## THE INPUT:
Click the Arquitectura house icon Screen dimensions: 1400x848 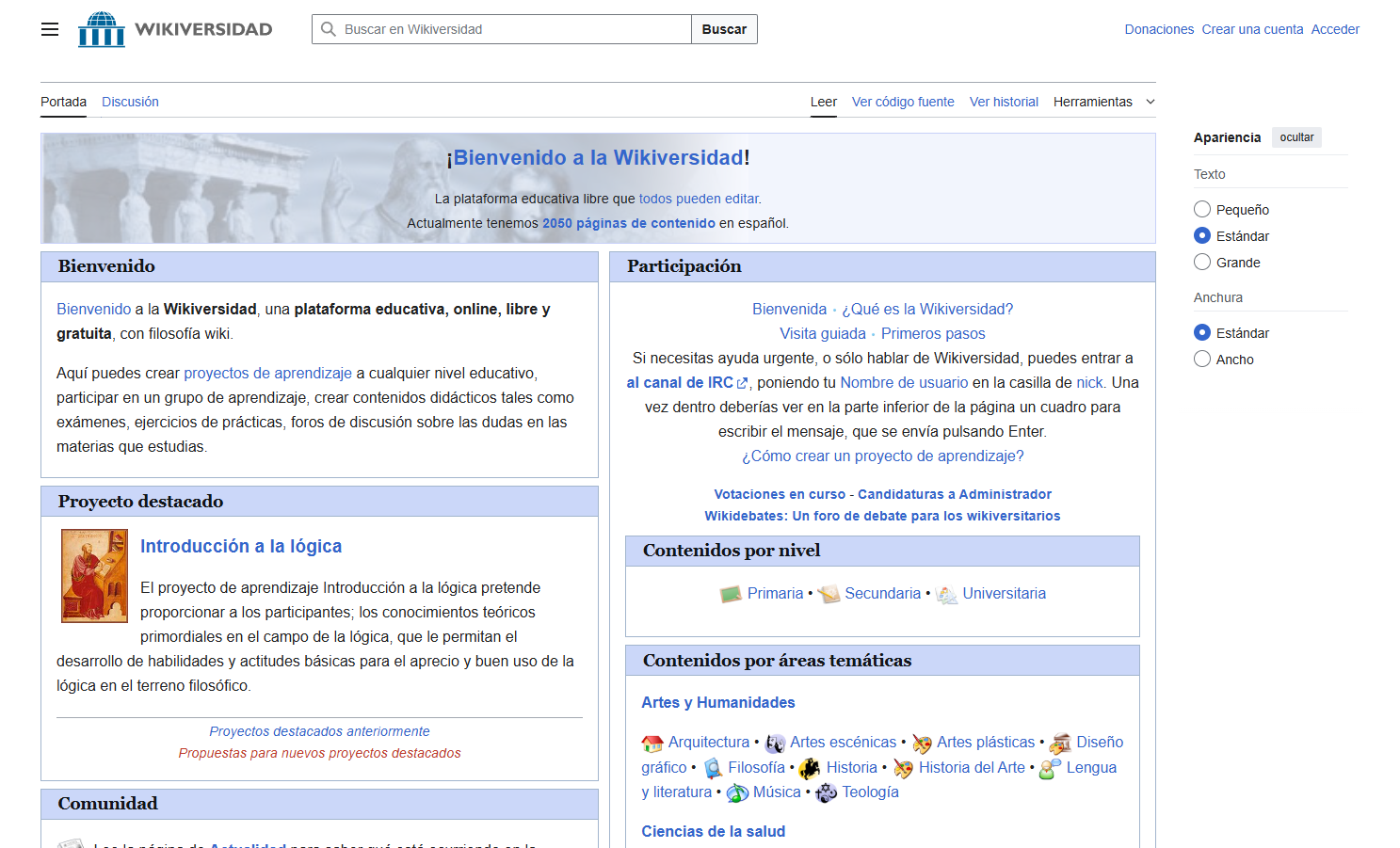coord(652,744)
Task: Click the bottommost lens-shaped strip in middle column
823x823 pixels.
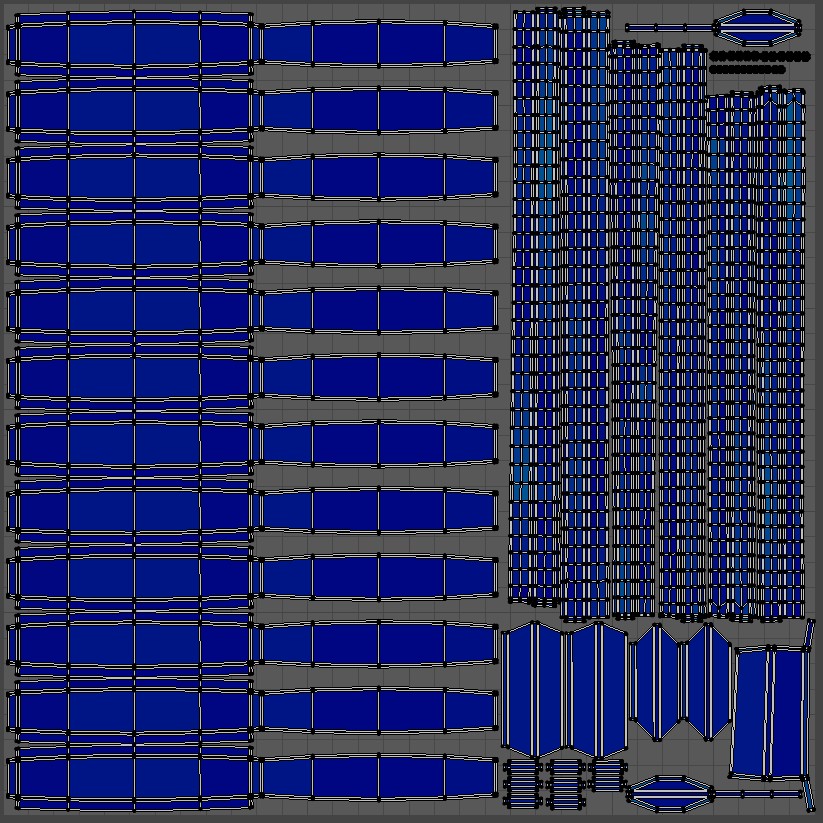Action: 379,778
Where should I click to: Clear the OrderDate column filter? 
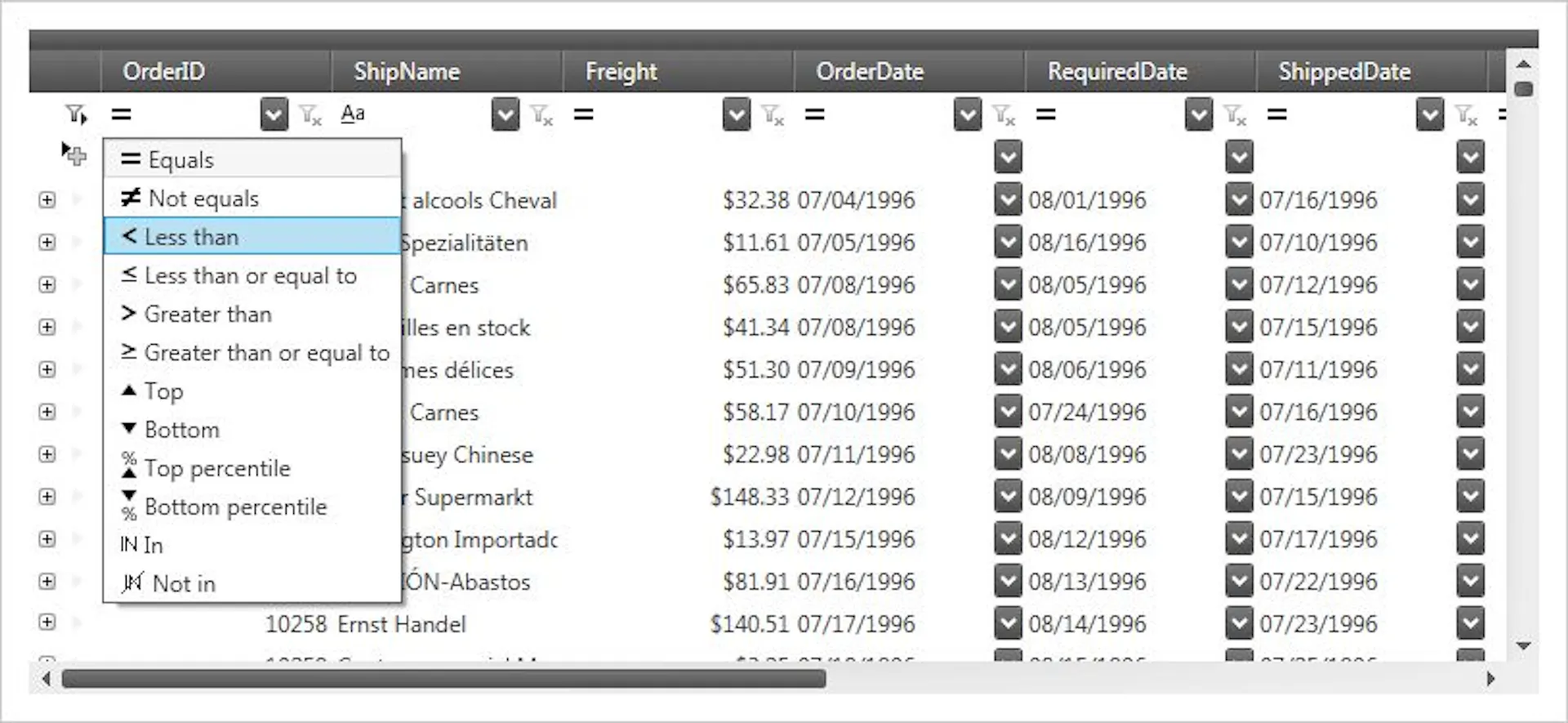point(1004,115)
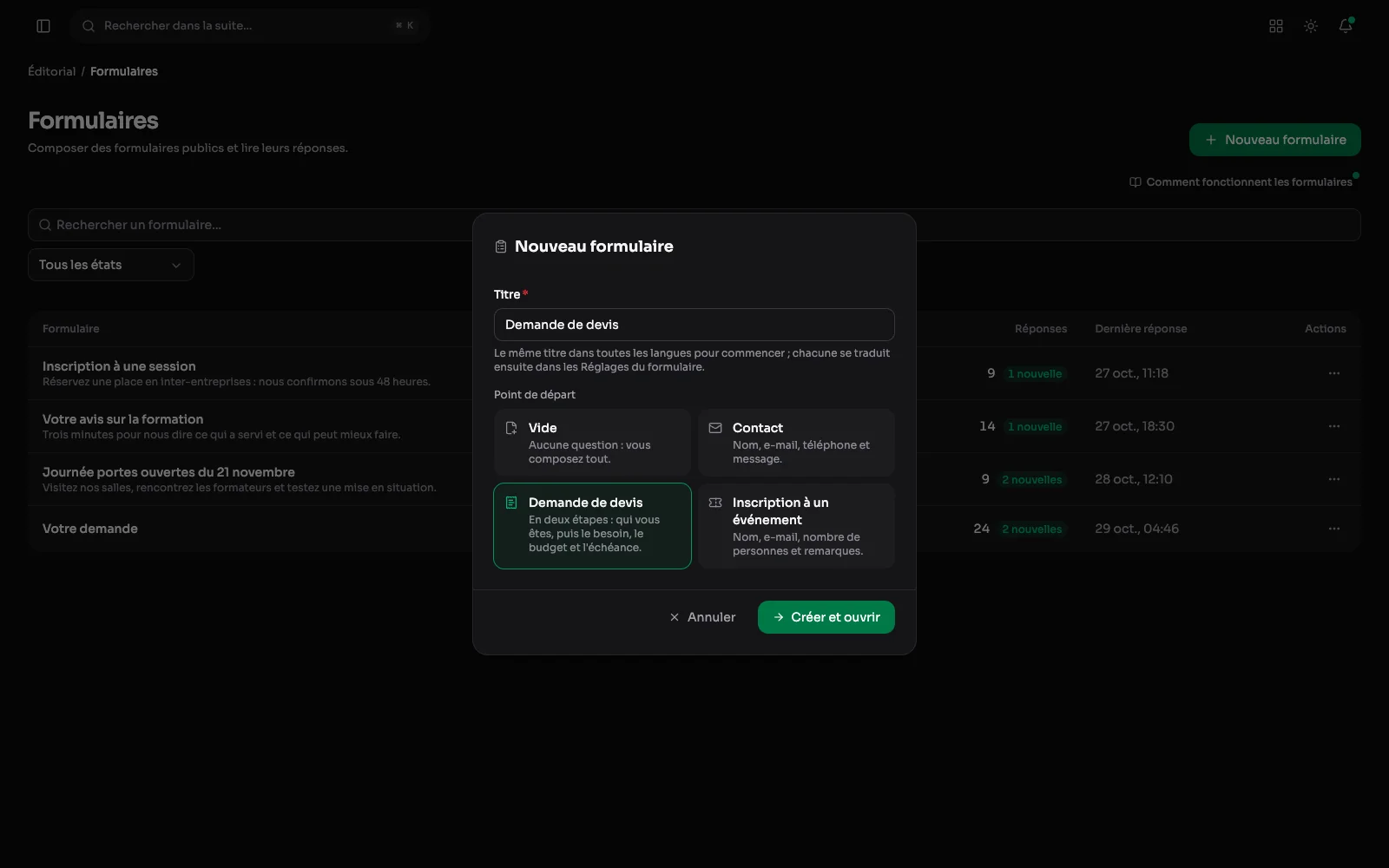Click the Formulaires breadcrumb item
1389x868 pixels.
tap(124, 71)
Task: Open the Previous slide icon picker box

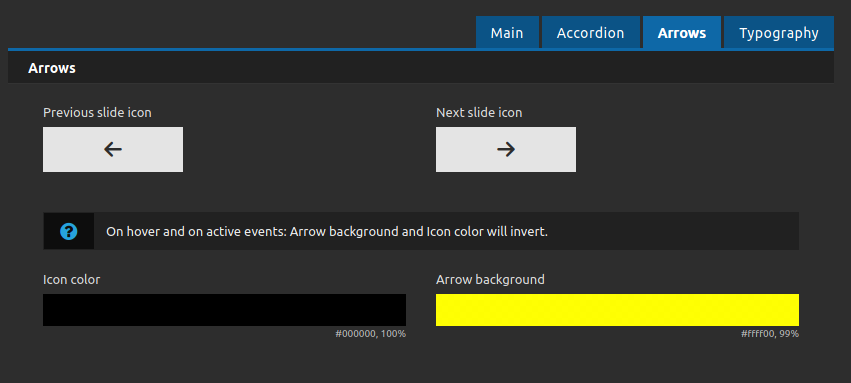Action: pyautogui.click(x=113, y=150)
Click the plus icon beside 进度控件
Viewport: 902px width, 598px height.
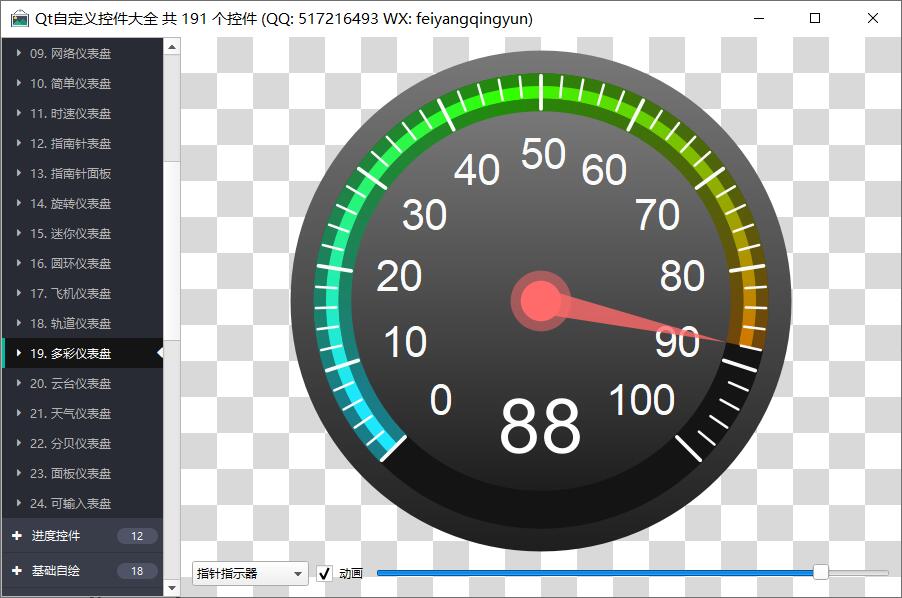pos(17,536)
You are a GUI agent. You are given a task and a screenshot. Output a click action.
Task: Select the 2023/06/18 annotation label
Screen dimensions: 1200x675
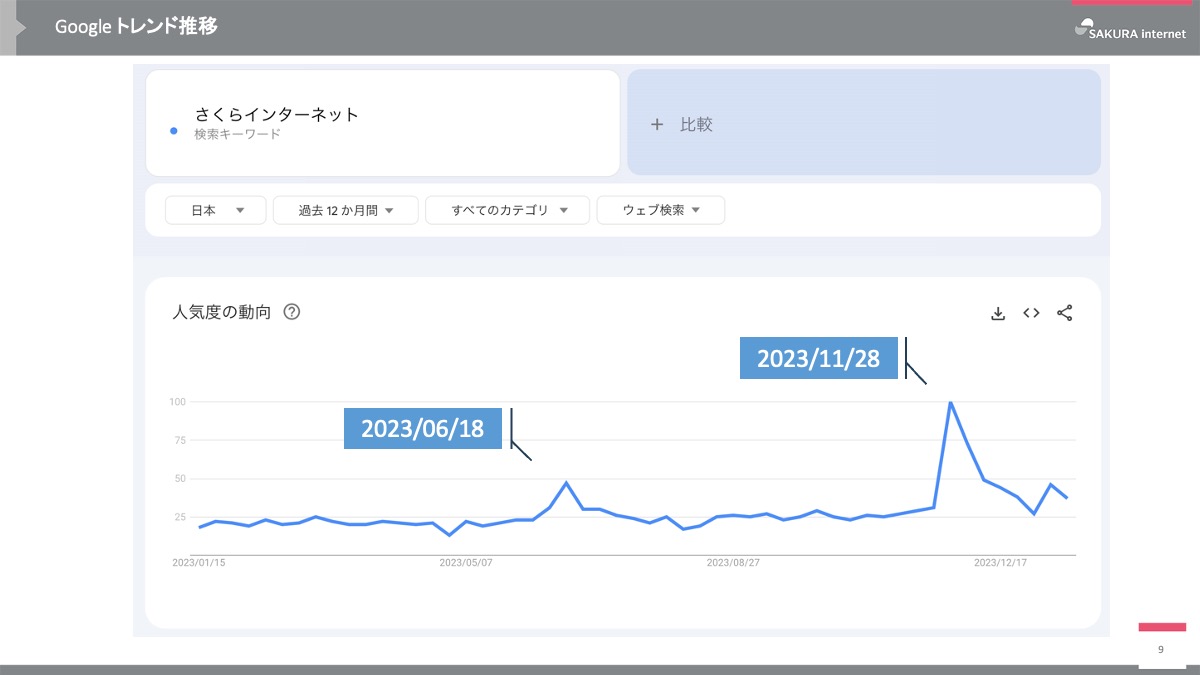[422, 428]
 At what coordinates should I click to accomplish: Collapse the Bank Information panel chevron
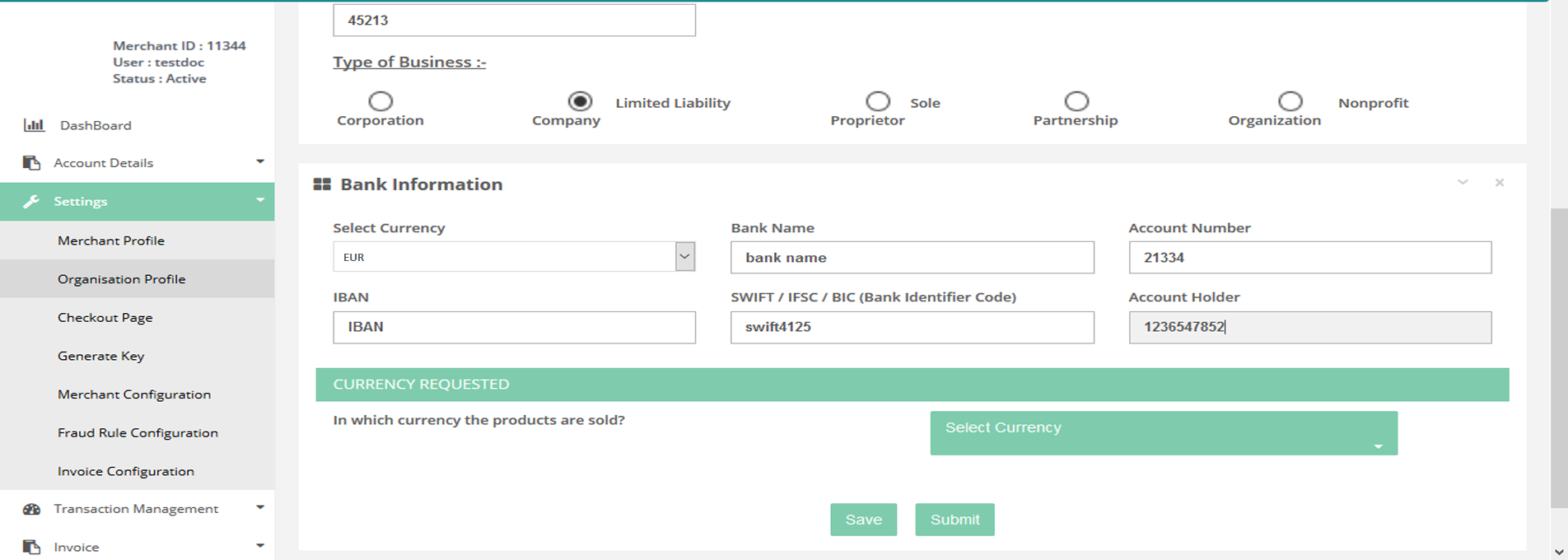click(x=1463, y=183)
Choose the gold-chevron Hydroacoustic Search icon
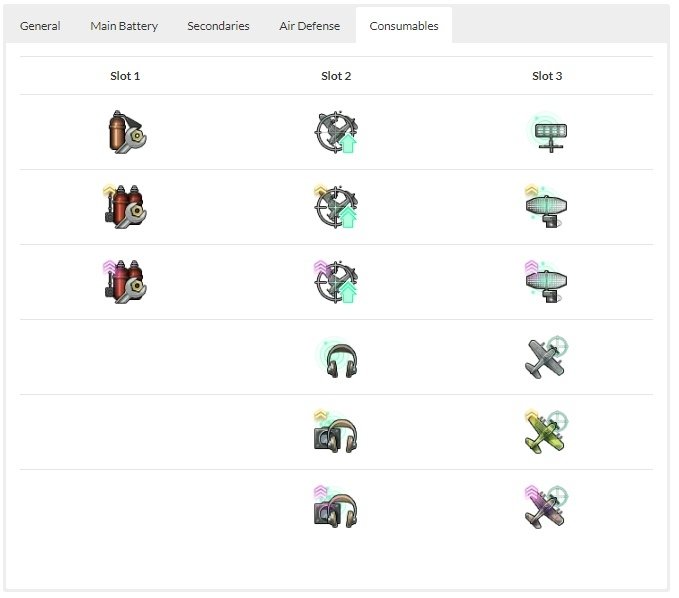This screenshot has width=679, height=598. tap(336, 432)
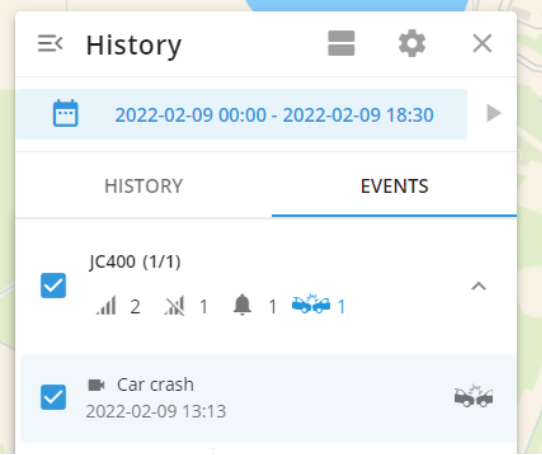
Task: Open the calendar date picker icon
Action: [x=65, y=113]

## TASK DESCRIPTION:
Using the listing above, repeat word for word each line from the one with "Where should I" down to the one with "Click the plus icon beside 进度控件", both included. Omit all pictures.

## WRITTEN SOLUTION:
Where should I click to: Clear the OrderDate column filter? 
point(1004,115)
Click the Formulaires breadcrumb item
1389x868 pixels.
tap(124, 71)
Task: Open the Previous slide icon picker box

Action: pyautogui.click(x=113, y=150)
Click the plus icon beside 进度控件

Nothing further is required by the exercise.